世賃が幾らかは知らないが、PVを稼がなければ、いずれは滞納だ。
俺はその疑問ぶつけた。
「そのPVはこの先増えるんですか? 毎月支払うとかいずれ滞納になってしまいますよ」
世望が答える。
「ご心配なく。先ほども申し上げました通り、PVとは、パーソナルバリュー。つまり貴方の価値です。異世界にて貴方の価値を高めれば、それに応じてPVも加算されます。まぁ、その逆も然りですが」
「価値を高めるって、どうすれば?」
「それは神のみぞ知るです」と、世望は指をズバリと突き出し答えた。
変わって肌島が口を開く。
俺は胸を見る。
「PVの増え方は、その世界によって様々なんです。ある程度の傾向は私共の方でも分かりますが、厳密にはニーズは移ろいますし」
「ニーズ?」
「例えば、山本様が勇ましくカッコいい生き方をすればPVが上がる事もあれば、スローライフで上がる事もあります。エッチな事や、グロテスクな事など」
「それって、なんか動画の再生数とか、小説の閲覧数みたいですね」
「動画ぁー」「小説ぅー」とチルとラリが俺の後ろで走り回っている。
パチパチと世望がキーボードを叩きながら口を開いた。
「そうですね。良い所に気が付きましたね。人生とは、動画や、特に小説と同じです。どちらも主人公の生き様ですから。山本様もご自身の生き様を神様達に見て貰う事を意識していれば、おのずとPVが稼げるようになるでしょう」
「生き様って、俺、もう死んでるんですが……」
「私が言う"生き様"とは、魂の事です。

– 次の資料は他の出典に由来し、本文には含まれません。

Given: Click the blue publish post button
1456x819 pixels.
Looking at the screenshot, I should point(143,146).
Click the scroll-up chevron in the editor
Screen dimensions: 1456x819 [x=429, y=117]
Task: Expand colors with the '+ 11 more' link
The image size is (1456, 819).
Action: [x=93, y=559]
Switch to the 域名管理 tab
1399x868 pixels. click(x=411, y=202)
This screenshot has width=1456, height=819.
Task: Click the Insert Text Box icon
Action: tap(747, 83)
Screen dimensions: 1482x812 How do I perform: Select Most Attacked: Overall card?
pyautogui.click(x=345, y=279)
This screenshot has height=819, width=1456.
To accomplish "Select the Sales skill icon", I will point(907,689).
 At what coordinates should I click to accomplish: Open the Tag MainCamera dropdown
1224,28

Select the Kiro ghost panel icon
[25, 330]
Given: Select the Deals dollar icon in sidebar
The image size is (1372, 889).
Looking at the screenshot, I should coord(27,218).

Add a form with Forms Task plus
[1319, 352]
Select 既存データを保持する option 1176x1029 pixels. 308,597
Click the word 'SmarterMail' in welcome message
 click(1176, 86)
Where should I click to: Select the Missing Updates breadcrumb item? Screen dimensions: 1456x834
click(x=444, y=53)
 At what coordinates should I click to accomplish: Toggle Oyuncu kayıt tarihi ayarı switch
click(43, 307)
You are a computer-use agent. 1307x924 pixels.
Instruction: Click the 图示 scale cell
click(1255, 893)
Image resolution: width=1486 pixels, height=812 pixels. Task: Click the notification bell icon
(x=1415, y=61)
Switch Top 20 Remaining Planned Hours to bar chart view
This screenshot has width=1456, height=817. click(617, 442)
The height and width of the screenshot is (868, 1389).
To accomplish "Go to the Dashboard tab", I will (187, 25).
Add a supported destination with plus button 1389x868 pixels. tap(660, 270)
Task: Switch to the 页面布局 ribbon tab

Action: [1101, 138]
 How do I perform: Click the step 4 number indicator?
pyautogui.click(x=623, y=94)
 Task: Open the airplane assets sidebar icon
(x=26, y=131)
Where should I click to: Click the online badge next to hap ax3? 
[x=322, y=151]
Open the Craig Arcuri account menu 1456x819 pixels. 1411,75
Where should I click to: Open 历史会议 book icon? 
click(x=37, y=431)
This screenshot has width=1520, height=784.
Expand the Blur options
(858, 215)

肉体を離れても魂として山本様は生きていますから」
「はぁ……?」
坦々と話しが進んでいくが、中々に理解が追いつかない。
俺は一旦腕を組んで、情報を整理した。
つまり、この不動産屋で言う『異世界』とは現世での『賃貸物件』と同じで、自分が住みたい異世界を選ぶと、仲介手数料と家賃……つまり世賃が毎月必要になる。
そして、その世賃は俺のパーソナルバリュ―であるPVで支払われ、そのPVを稼ぐ為には、俺の生き様を神様達? に気に入られるように見せていかないとイケないと言う事だ。
んー。ややこしくて頭が痛い。……死んでいるのに。
どうする? 今ならまだ店を出る事ができる。
だが、出てどうする? 彼らのように俺も行列に戻れずに恨めしい表情で、オブジェのように立っているのか?
その先に何がある?
可能性が無いのなら、この店に人生を賭けるほうがまだマシだ。……いや、死んでいるから人生とは言わないな。ややこしい。
俺の険しい表情を察したのか、世望はニコリと微笑みながら、肌島に目線を送った。
すると、なんと肌島が豊満なバストを両腕で挟み、それを世望の顔に近づけた。
「世望さまぁ、取って下さるぅ?」と胸を差し出し、愛らしい表情を送るが、世望は表情一つ変えずに「自分で取って下さい」と突っぱねる。
「いけずぅ」と言い、肌島は口を尖らせると、おもむろに胸の谷間に手を突っ込んだ。
何をするのか? エロい……エロ過ぎる。
そして、手を出すと、数枚の紙が出てきた。
「4次元パイパイ」「4次元パイパイ」とチルとラリが、キャッキャと笑う。
「こら、その呼び方しちゃダメよ」と肌島が注意する。
肌島から紙を受け取った世望は「良い異世界がありましたよ」とニコリと笑った。
世望にそう言われ、俺は紙に目をやった。